Так как швейцарское дело, оконченное благоразумно и быстро, устранило главный предмет негодования, лорд Хоксбери потребовал, чтобы в Лондон прислали французского посланника генерала Андреосси, обещая в ответ отправить в Париж лорда Витворта. Первый консул охотно согласился: несмотря на несколько гневных порывов, возбужденных в нем английским недоброжелательством, он был еще совершенно расположен к миру. Когда его задевали, раздражали, он, конечно, говорил себе, что война его истинное призвание, причина его возвышения, может быть, даже участь его. Вспоминал, что хоть и умеет превосходно управлять, но еще прежде того умеет сражаться, что это его ремесло, его талант и что если Моро с французскими войсками доходил до ворот Вены, то он пойдет гораздо дальше. Да, он был уверен, что величие ожидает его рано или поздно, но ему казалось, что тем не менее мир длился пока слишком недолго. До возобновления войны Наполеону непременно еще нужны были года четыре или пять постоянных усилий в условиях устойчивого мира.
Итак, Первый консул искренне желал продлить мир и соглашался на все, что только могло обеспечить его продолжительность. Вследствие этого он отправил генерала Андреосси в Лондон и любезно принял в Париже лорда Витворта.
Посланник, назначенный представлять во Франции Георга III, был истинный английский дворянин, придерживающийся пышности во время приемов, но в обычной жизни простой, умный, прямодушный, в то же время упрямый и гордый, подобно всем своим землякам, и вовсе не способный к искусной и тонкой уклончивости, которая казалась необходимой в столкновении со своеобразным характером Первого консула.
Лорда Витворта приняли отлично, супруга его, герцогиня Дорсет, очень знатная английская дама, сделалась предметом самой изысканной внимательности. Первый консул давал в честь почтенной пары прекрасные балы в Сен-Клу и в Тюильри, Талейран использовал всю свою светскость, все изящество, которым отличался, консулы Камбасерес и Лебрен также расточали всю возможную любезность.
К расположению Англии к Франции примешивалось много 'оскорбленной гордости, хоть и корысть имела тут значительную долю. Знаки уважения, оказанного Первым консулом английскому посланнику, произвели самое приятное впечатление на общественность в Лондоне и настроили народ на лучшие чувства, которые ощутил и генерал Андреосси. Ему оказали лестный прием, совершенно такой же, какой лорду Витворту в Париже.

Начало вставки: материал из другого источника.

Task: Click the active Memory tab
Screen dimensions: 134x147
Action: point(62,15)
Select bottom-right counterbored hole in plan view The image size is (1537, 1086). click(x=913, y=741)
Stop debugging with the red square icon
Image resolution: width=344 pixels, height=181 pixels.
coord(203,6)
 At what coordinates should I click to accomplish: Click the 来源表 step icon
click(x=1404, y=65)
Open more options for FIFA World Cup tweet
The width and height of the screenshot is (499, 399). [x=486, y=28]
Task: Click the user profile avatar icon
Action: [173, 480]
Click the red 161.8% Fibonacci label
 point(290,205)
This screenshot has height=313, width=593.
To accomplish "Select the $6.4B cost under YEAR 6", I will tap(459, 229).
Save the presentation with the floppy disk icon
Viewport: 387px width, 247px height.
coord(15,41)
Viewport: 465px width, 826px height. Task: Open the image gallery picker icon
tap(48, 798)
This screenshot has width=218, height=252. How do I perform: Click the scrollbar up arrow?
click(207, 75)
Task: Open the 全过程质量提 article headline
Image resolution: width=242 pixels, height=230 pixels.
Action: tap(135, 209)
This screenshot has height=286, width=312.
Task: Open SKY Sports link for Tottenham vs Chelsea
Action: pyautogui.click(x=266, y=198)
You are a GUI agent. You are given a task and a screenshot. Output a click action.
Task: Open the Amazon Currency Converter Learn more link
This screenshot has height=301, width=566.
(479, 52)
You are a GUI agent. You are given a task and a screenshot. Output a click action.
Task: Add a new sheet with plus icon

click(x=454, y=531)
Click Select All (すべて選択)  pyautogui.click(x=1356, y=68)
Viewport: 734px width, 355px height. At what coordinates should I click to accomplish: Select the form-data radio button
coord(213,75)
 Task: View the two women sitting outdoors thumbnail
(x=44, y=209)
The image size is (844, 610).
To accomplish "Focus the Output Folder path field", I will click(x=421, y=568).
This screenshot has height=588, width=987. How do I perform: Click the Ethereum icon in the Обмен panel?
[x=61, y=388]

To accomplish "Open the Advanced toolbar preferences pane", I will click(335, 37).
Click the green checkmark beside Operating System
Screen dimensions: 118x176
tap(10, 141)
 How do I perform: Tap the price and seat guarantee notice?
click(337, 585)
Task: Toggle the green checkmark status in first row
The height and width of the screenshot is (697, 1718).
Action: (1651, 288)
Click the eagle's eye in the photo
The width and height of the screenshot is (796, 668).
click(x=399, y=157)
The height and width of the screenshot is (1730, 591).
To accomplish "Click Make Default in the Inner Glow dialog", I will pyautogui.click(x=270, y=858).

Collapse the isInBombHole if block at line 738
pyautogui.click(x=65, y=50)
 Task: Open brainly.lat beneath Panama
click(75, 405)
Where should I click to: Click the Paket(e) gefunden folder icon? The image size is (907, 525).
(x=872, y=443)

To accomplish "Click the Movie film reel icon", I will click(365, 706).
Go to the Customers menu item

В течение декабря и января как будто воцарилась тишина. Зима 1803 года была почти так же блистательна, как и зима 1802-го. Она даже казалась спокойнее, потому что внутри государства установился твердый порядок. Все знатные сановники, консулы, министры держали свои гостиные открытыми как для парижского, так и для иностранного общества. Торговое сословие было довольно общим ходом дел. Чувство умиротворения разливалось повсюду, даже простиралось на кружки возвратившихся эмигрантов.
Ежедневно то одно, то другое лицо знатного происхождения отделялось от праздной, неутомимой и злословящей группы старинного французского дворянства и являлось в гостиные Камбасереса и Лебрена искать место по гражданскому или финансовому ведомству. Другие ездили просить места при новом дворе даже к госпоже Бонапарт. О получивших места злословили, но завидовали им и были готовы подражать.
Так продолжалось часть зимы и могло бы длиться еще долго, если бы не одно обстоятельство, неловкость которого начинал чувствовать британский кабинет. Речь идет о задержке в оставлении Мальты. Совершив важную ошибку — отменив приказ об удалении войск, английское правительство почувствовало очень опасное искушение удержать позицию, которая господствовала над Средиземным морем. Требовалось или могущественное правительство, или какая-нибудь уступка со стороны Франции, чтобы Англия решилась расстаться с таким дорогим залогом. Могущественного премьер-министра в Англии не было, а сговорчивость Первого консула не простиралась до такой степени.
Еще одно обстоятельство усиливало опасность положения. До сих пор имелся предлог, который позволял отсрочить исполнение Амьенского договора касательно Мальты, а именно — несогласие России на ручательство за порядок вещей, установленный на острове. Но, обсудив опасность подобного отказа и желая искренне содействовать сохранению мира, русский кабинет поспешил изменить свое первое решение. Это был порыв, делавший честь сердцу императора. В качестве предлога, способного изменить первоначальное решение, он назначил своему ручательству несколько несущественных условий, как, например, признание всеми державами владетельных прав ордена Св. Иоанна Иерусалимского на Мальту, допущение местных уроженцев к правительственным должностям, устранение мальтийского языка из списка обязательных в ордене.
Пруссия, столь же усердно желавшая мира, также переменила первое решение и дала свое ручательство почти в том же виде, что и Россия.
Первый консул немедленно согласился на новые условия, прибавленные к десятой статье Амьенского договора, и принял их формально.